On March 15, 2004, InVision Technologies, Inc. (InVision), a publicly traded company engaged in the manufacture and sale of explosives detection systems, entered into a merger agreement with General Electric Company (GE). The merger agreement, signed by InVision's CEO and COO, was filed with the Securities and Exchange Commission (SEC) as an exhibit to InVision's form 10-K. On July 30, 2004, InVision issued a press release stating that it had voluntarily reported to the SEC and the Department of Justice (DOJ) that InVision employees may have violated the Foreign Corrupt Practices Act of 1997 (FCPA) in connection with certain foreign sales transactions. Following that announcement, the price of InVision's stock dropped by more than US$6 per share. A few days later, InVision shareholders filed a class action complaint in the Northern District of California alleging that InVision, its CEO and its CFO violated Section 10(b) of the Exchange Act and Rule 10b-5 promulgated thereunder. Specifically, the plaintiff identified three statements in the representations and warranties section of the merger agreement that were inaccurate due to the FCPA violations. In the complaint, the plaintiff did not cite any specific instances to show that the CEO had knowledge of the FCPA violations at the time when he signed the merger agreement and thus made the representations in question. Instead, the plaintiff attempted to show that the CEO qualified as having scienter of those violations based on certain circumstantial factors.

Affirming the district court's dismissal of the case, the Ninth Circuit rejected InVision's argument that the mere context of the three alleged misstatements rendered them legally incapable of supporting a securities fraud claim because the court did not accept InVision's argument that since the merger agreement included a "no third party beneficiary" clause, and since the representations were qualified by statements in an unavailable disclosure schedule, no one could reasonably rely on such misstatements.

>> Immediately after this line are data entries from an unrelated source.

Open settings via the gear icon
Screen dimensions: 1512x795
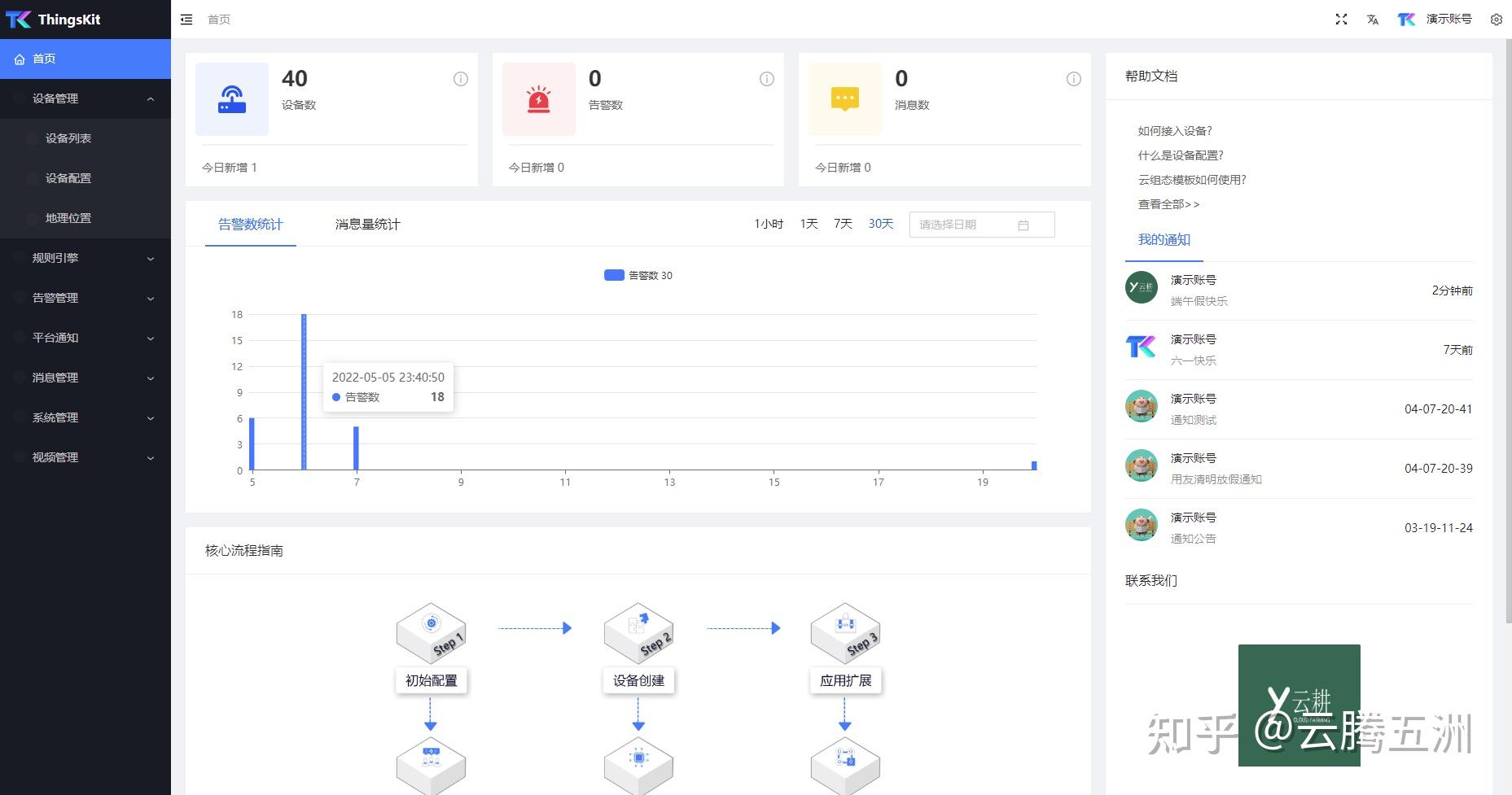pyautogui.click(x=1497, y=19)
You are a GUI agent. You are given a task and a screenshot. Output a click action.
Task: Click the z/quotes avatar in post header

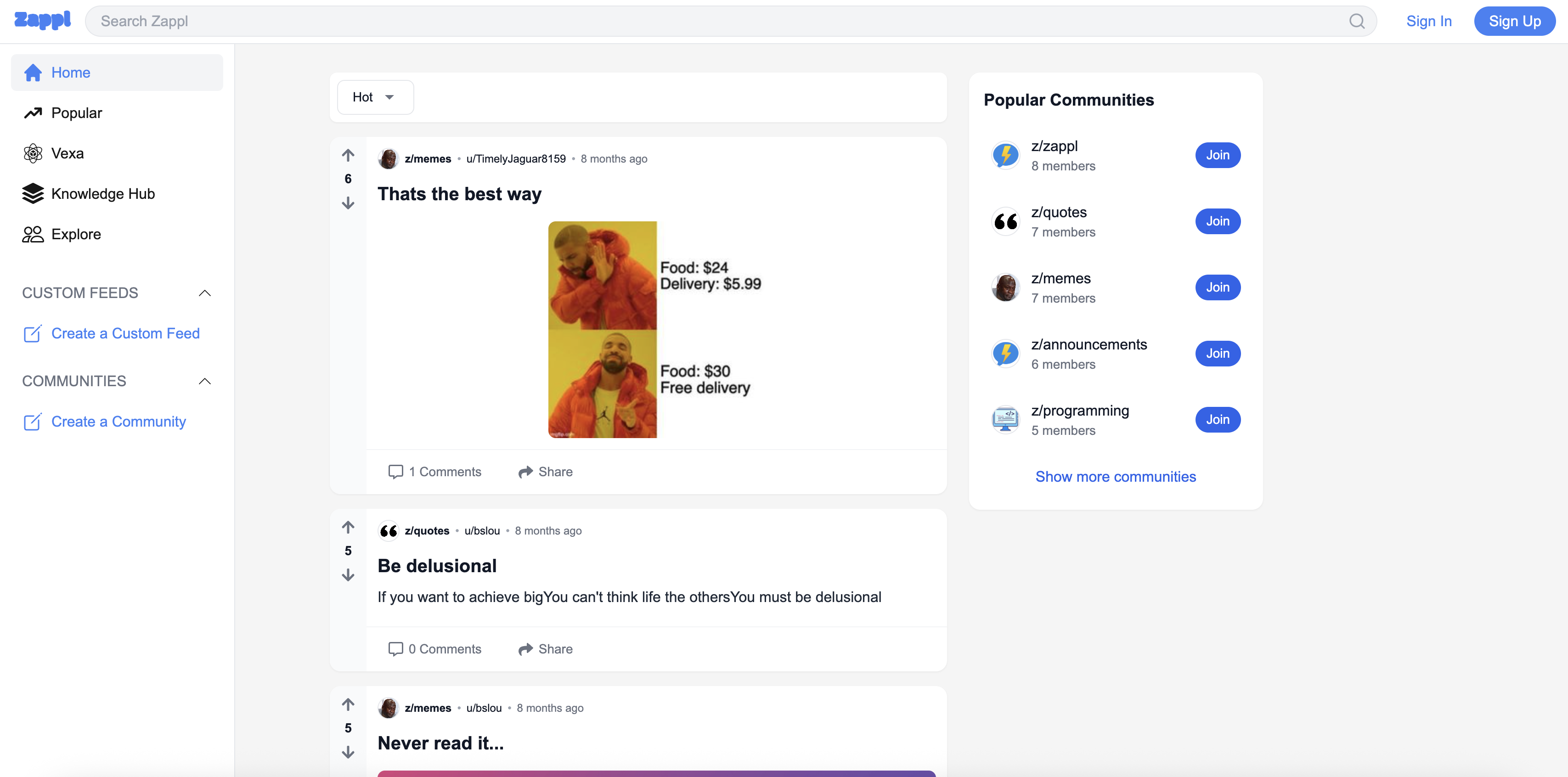[389, 530]
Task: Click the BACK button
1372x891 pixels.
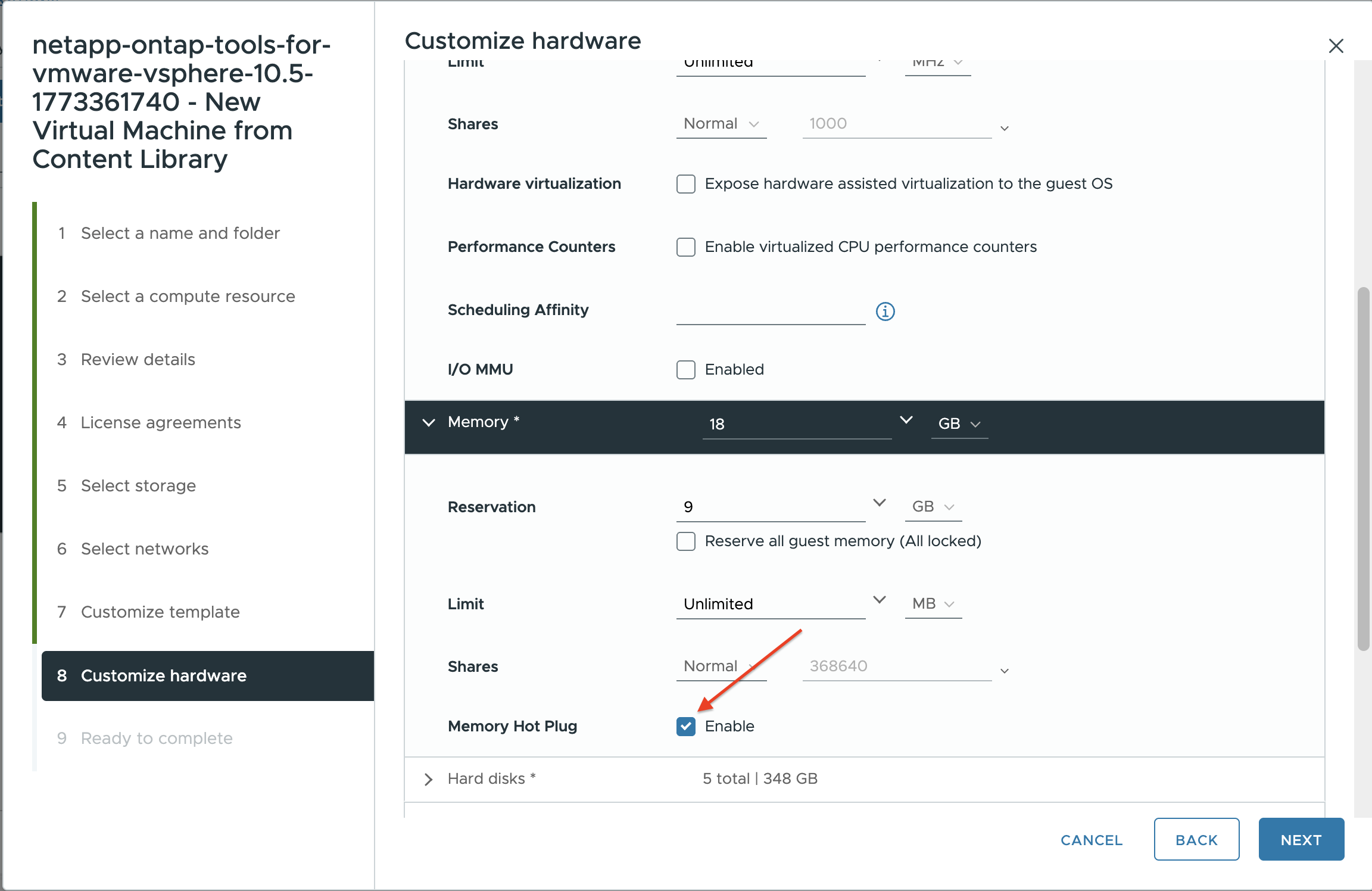Action: pyautogui.click(x=1196, y=840)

But the court concluded that the context was clearly relevant to the issue of scienter.

The court analyzed whether the complaint met the requirements for scienter under the Private Securities Litigation Reform Act of 1995 (PSLRA). First the court determined that, in this case, because of the limited nature and context of the alleged misstatements, the plaintiff was required to successfully plead scienter with respect to the CEO individually for the company to be found to have scienter. The court refused to apply the theory of collective scienter, which would have held the company liable for the misstatements in the merger agreement as long as someone in the company had scienter.

The court found that because the plaintiff failed to show that the CEO was personally aware of the FCPA violations or that he was actively involved in the details of those violations, the circumstantial factors cited by the plaintiff were insufficient to show scienter on the part of the CEO. The factors rejected by the court were: 1) the relatively small size and nature of the company's business; 2) the fact that the CEO signed a Sarbanes-Oxley certification; 3) the discovery of the FCPA violations by GE early in the due diligence process; 4) the personal financial incentives for the CEO to consummate the merger; and 5) the conclusions about the FCPA violations contained in InVision's settlement documents with the SEC and DOJ.

In Glazer, although the court ruled that a statement in a merger agreement is not immune from a securities fraud claim, the court also concluded that except for the extreme situation in which knowledge of the misrepresentation is pervasive within the company, a plaintiff bringing such a case must show that the officers who signed that merger agreement were individually aware that a statement in that merger agreement was not true.